Met het voorgaande is het door [eiser] in conventie gevorderde (i) bij tussenvonnis onder 3.1.IV.a) en 3.1.IV.b) en (ii) bij eindvonnis onder 3.1.I.a) tot en met 3.1.II.b) en (iii) het door Rhynleve in reconventie gevorderde onder 3.4.4.a) (deels) beoordeeld althans hebben partijen hieraan al uitvoering gegeven. Deze vorderingen behoeven daarom geen verdere bespreking meer.
4.20.
Nu partijen hun relatie willen voortzetten en gelet op de afspraken die zij in dat verband hebben gemaakt, heeft Rhynleve geen belang meer bij (i) een verklaring voor recht dat zij het museum niet meer aan [eiser] ter beschikking hoeft te stellen, omdat hij niet meer in staat zou zijn de hobby uit te oefenen of (ii) (gedeeltelijke) ontbinding of wijziging van de overeenkomst. De vorderingen onder 3.4.1 tot en met 3.4.3 worden afgewezen.
Verbod voor het stallen van zaken van derden
4.21.
Ten aanzien van het gevorderde in reconventie meest subsidiair onder 3.4.4.a)
sub iiresteert de beoordeling van een verbod tot het exposeren van zaken van derden in het museum. Hoewel op zich niet ongebruikelijk is dat musea (tijdelijk) eigendommen van derden tentoonstellen, is de rechtbank met Rhynleve eens dat dit in het verleden tussen partijen tot ruis heeft geleid. De perikelen rondom de Puch Grand Prix zijn daar een voorbeeld van. Tijdens de eerste zitting heeft [eiser] verklaard dat hij bereid is geen zaken van derden meer in het museum te stallen. De rechtbank zal deze vordering dan ook toewijzen zoals in het dictum verwoord.

═══

▶ OPDRACHT
Welke vorderingen wijst de rechtbank volgens de leestekst hierboven af?

Vermeldingen over het vinden van woorden en elementen
═══

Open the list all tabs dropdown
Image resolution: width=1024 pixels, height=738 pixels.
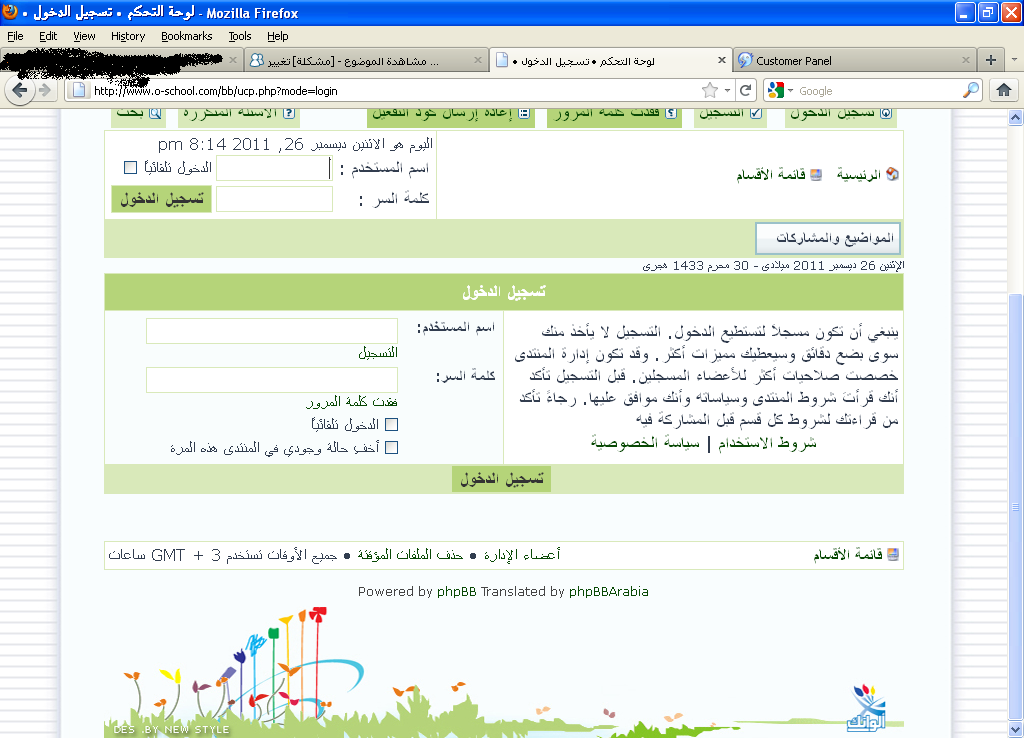click(1013, 60)
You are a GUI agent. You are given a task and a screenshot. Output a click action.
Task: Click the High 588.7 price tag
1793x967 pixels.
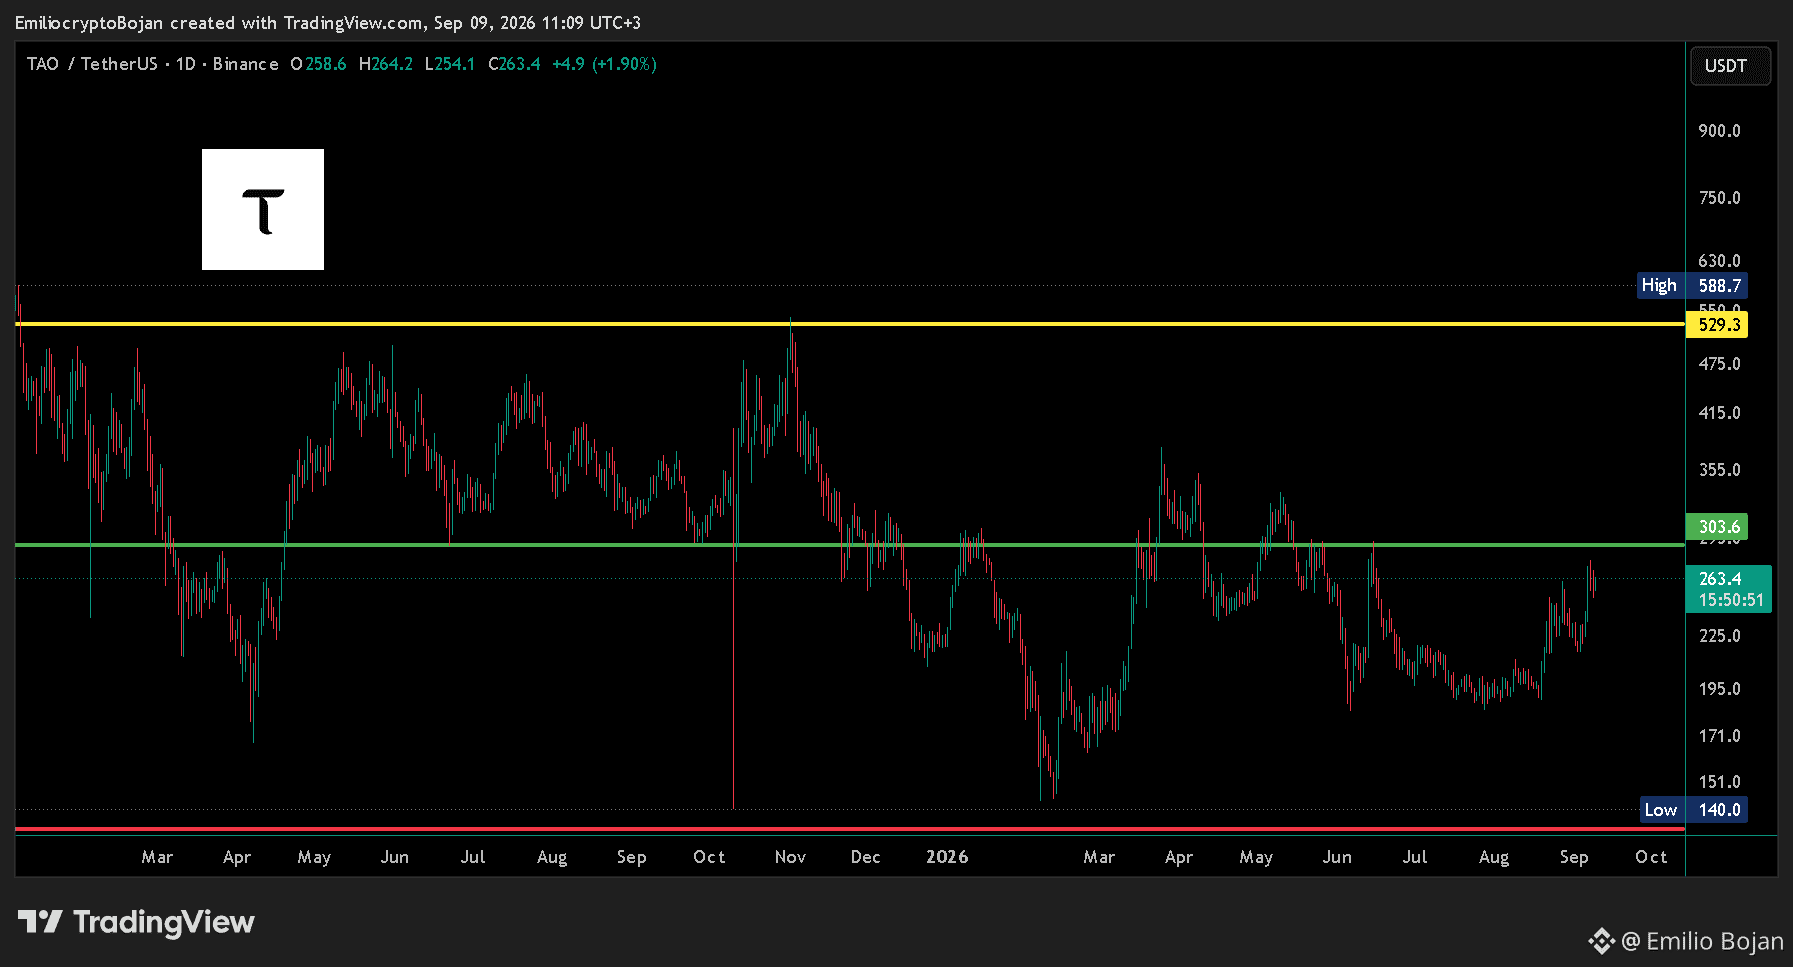point(1692,285)
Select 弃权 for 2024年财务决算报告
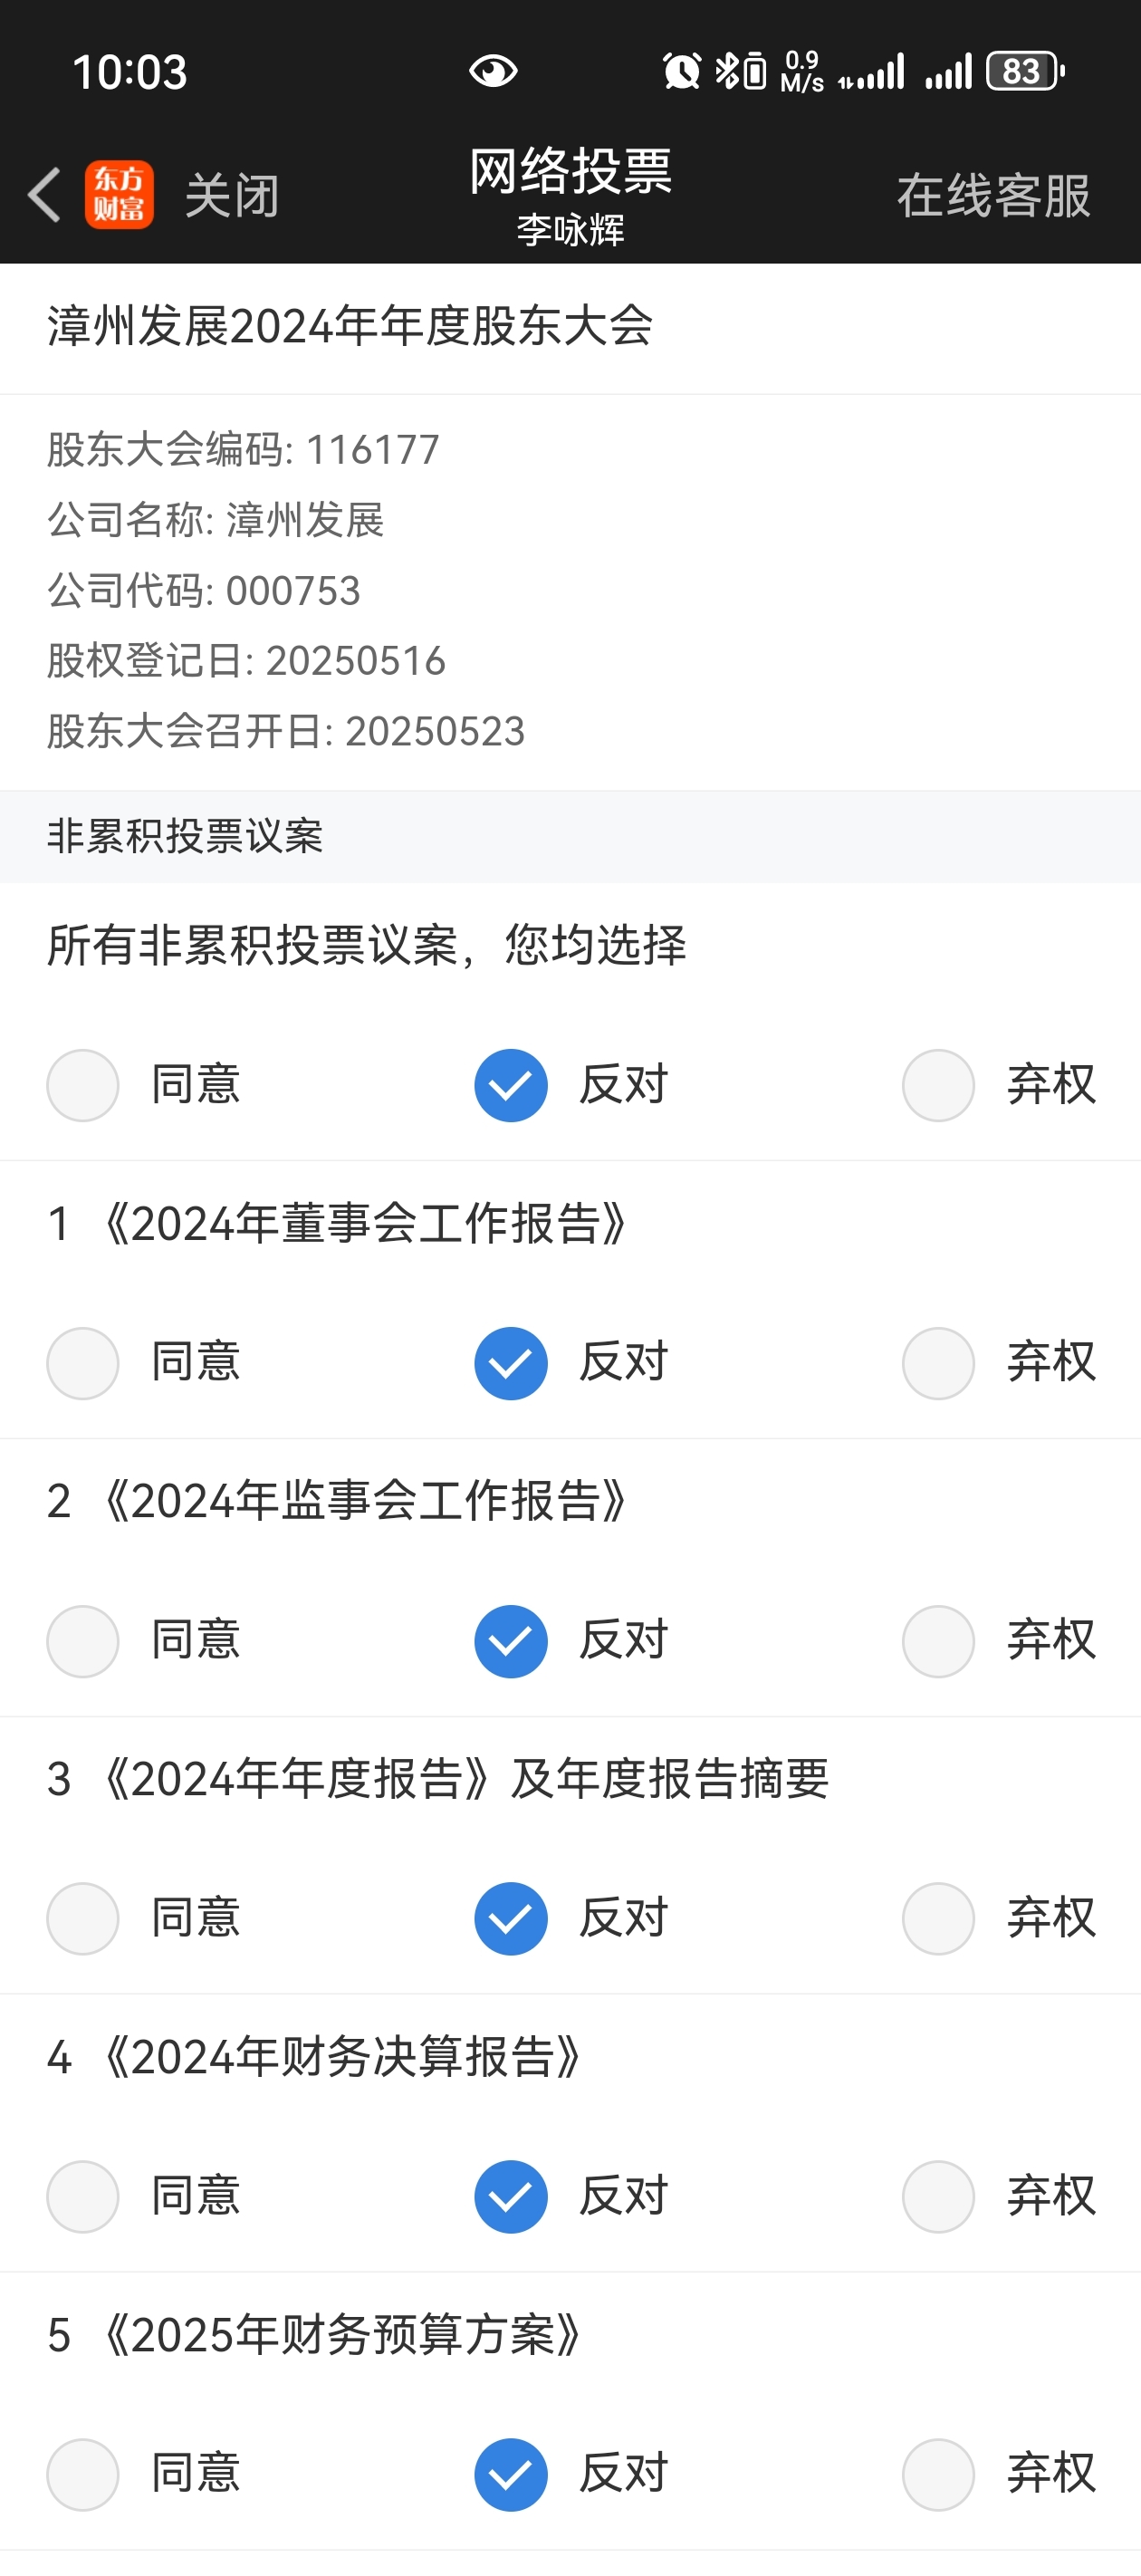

═══

▶ RESULTAAT
De vorderingen onder 3.4.1 tot en met 3.4.3.